Credit Card Rewards Get Cut in Half
What New Zealand credit card loyalty managers have been fearing for years finally happened at the start of May. The regulator cut the value of their credit card loyalty points in half. That’s the impact of the newly announced interchange regulation which will reduce the fees merchants pay to credit card companies and in turn what credit card companies give their customers in rewards.
Why It Matters for New Zealand’s Loyalty Industry
Loyalty points are a $4bn industry in Australia with half of that being contributed by credit cards. Comparatively, the New Zealand loyalty points industry is worth at least $500m annually. More important than the value of these points is the positive economic impact a loyalty program drives in a company’s sales (7% up in the first year, 11% after 3 years) and gross profit (up 6%).

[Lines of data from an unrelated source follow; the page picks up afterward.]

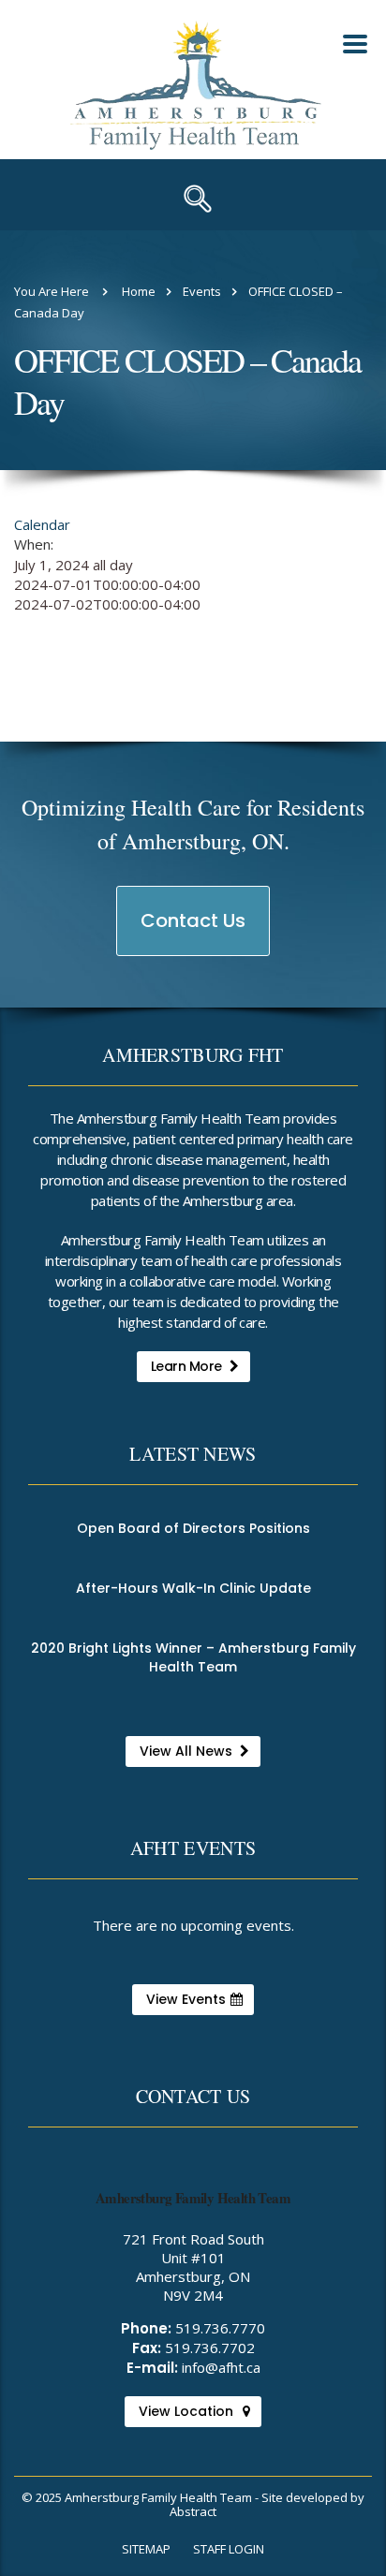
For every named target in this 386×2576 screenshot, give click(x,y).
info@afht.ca (221, 2367)
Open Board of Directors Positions (193, 1528)
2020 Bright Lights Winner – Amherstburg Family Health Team (193, 1657)
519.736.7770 (220, 2327)
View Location (186, 2411)
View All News (186, 1751)
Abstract (193, 2511)
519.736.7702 (210, 2347)
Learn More (186, 1366)
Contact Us (194, 931)
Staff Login (228, 2548)
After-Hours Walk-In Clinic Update (193, 1588)
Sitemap (146, 2548)
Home (139, 291)
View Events (186, 1999)
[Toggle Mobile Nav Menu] (355, 44)
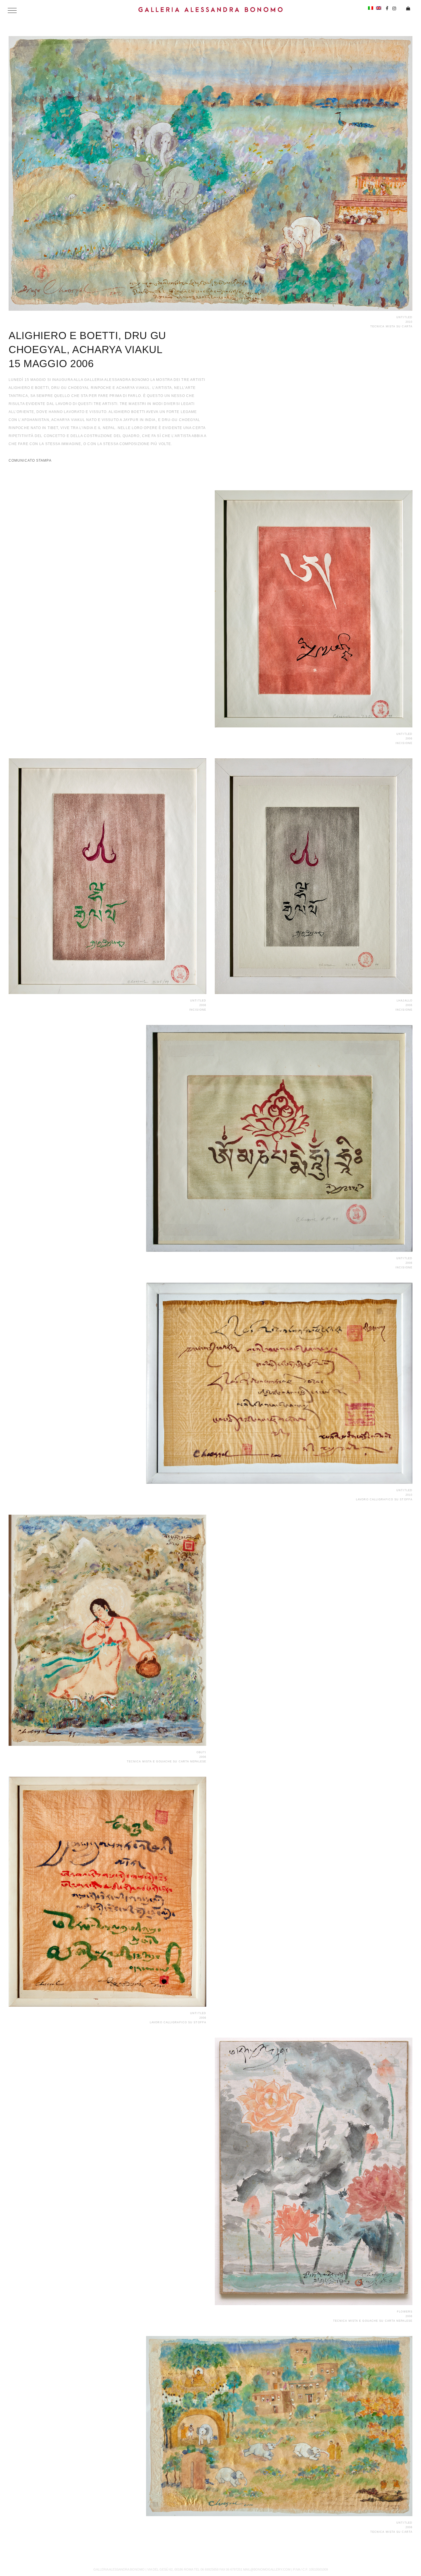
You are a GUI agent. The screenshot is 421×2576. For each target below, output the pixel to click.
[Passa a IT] (371, 8)
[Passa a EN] (379, 8)
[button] (12, 10)
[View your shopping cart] (406, 9)
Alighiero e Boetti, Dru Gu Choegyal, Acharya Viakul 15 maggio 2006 (87, 349)
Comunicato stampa (30, 460)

The impact for banks is big but the impact for the rest of New Zealand loyalty programs including airlines and more particularly retailers is arguably bigger. Who or what might a loyalty manager in New Zealand have to watch out for?

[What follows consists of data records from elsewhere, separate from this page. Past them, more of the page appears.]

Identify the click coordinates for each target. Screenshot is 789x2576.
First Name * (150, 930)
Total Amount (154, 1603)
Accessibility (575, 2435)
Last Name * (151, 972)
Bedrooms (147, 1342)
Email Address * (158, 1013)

A Lot of Regulation all at Once
It’s not only interchange. New Zealand is facing a series of changes which individually and over time altered the power balance in loyalty ecosystems offshore but are all arriving at the same time here. Privacy regulation, the beginning of a Customer Data Right discussion (Open Banking to the rest of us), and the death of third-party cookies are creating winners and losers.
Privacy compliance is of course important but most privacy decisions and by extension customer data strategies are being driven by a fear of doing anything that might in any way compromise customer data.